La cercanía pastoral a tanta gente inquieta y, especialmente, a los jóvenes me hace participar de la búsqueda de sentido y de felicidad que mueve y conmueve al corazón humano. No solo somos seres itinerantes que hacen camino al andar… Somos las únicas criaturas capaces de distanciarse de sí mismas y de mirarse con el ojo crítico de la conciencia y de la fe. Pensarnos a nosotros mismos nos obliga a plantearnos el presente y el futuro. Y (ya perdonarán que cite a la muerte en estos tiempos del buen vivir) saber que vamos a morir nos hace distintos.
La gran tentación es evadirse o instalarse en la mediocridad del dulce no hacer nada… Son caminos equivocados, que amortiguan el peso de la vida pero que no nos ayudan a encontrar la verdadera felicidad. Se lo digo frecuentemente a los jóvenes con los que comparto caminos, sueños y luchas: refugiarse en el alcohol, en la droga, en una sexualidad compulsiva ajena al amor y a la lealtad, son caminos de salvación extraviados que, lejos de liberarnos, nos atan como despojos al carro de los aparentes vencedores, los dueños del negocio. Una vida así acaba deshumanizando a cualquiera. Juan Pablo II hablaba de una “cultura de muerte” que, poco a poco, va llenando el vacío del corazón humano hasta devorar sus entrañas.

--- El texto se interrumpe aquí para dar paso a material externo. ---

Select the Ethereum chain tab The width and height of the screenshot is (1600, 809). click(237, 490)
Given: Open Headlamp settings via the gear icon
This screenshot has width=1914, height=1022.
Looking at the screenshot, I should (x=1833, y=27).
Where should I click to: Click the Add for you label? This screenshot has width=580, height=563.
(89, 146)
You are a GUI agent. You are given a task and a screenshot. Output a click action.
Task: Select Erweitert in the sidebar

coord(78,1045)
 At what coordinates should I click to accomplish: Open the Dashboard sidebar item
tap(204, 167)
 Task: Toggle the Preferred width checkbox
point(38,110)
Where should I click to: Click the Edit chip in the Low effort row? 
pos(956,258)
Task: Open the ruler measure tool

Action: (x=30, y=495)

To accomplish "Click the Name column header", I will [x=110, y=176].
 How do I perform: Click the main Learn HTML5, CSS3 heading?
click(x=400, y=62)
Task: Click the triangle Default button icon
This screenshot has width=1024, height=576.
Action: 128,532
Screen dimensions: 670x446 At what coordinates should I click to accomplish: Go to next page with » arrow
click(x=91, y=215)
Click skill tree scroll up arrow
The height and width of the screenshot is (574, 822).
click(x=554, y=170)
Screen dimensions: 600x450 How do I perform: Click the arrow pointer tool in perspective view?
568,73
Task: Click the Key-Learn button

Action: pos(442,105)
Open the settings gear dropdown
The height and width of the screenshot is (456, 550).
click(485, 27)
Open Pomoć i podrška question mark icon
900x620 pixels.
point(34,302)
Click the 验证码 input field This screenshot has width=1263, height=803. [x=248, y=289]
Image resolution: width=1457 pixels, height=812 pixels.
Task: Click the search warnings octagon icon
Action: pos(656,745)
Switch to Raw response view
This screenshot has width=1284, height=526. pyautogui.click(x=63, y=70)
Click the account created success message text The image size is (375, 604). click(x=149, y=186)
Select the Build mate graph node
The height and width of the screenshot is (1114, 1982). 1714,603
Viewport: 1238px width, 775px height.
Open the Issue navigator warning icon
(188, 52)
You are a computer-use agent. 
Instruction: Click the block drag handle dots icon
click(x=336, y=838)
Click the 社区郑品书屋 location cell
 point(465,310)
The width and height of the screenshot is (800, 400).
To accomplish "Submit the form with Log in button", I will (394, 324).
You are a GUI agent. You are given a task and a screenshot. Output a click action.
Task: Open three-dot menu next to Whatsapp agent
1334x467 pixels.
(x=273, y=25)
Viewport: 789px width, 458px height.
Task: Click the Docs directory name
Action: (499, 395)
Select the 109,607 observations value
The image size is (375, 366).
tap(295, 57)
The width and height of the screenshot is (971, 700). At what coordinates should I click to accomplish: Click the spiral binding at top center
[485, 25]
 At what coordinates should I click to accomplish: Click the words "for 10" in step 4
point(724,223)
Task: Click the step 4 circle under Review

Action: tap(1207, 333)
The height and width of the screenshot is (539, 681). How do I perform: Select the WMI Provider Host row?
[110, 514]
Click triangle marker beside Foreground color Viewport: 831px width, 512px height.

La felicidad no está a la vuelta de la esquina, en cualquier paraíso tropical o fiscal. La cosa es más complicada y sencilla al mismo tiempo. Complicada, porque no todo el mundo logra comprender la hambruna del corazón, propio o ajeno. De hecho no son pocos los que buscan la solución de sus ansiedades y de sus problemas en la dirección equivocada. Y sencilla, al mismo tiempo, porque las respuestas no están lejos de uno mismo, sino dentro de uno mismo, en ese fondo de amor y de verdad en el que nos descubrimos a nosotros mismos.
La cultura dominante, que nos rodea y nos envuelve, ha hecho del consumo puro y duro la razón del buen vivir.
Para la gran familia “miranda”, que deambula por los centros comerciales mira que mira, la mayor felicidad consistiría en comprarlo todo. Es su felicidad, pero también su mayor frustración, porque es imposible comprar todo lo que se desea…
Feliz no es el que más tiene, sino el que menos necesita, el que tiene lo suficiente para vivir con libertad y dignidad.
Nuestra condición humana (y creyente) tendría que ayudarnos a encontrar un equilibrio y una mayor austeridad a la hora de vivir. Nos lo exige no solo la armonía personal, sino la de un planeta sobrecargado de excesos y de agresiones que nos llevan hacia el mal. Es malo matarse unos a otros (da lo mismo que sea en el nombre de Dios que del petróleo); es malo destruir el ecosistema; es mala la inequidad y la exclusión; es malo todo lo que destruye al hombre.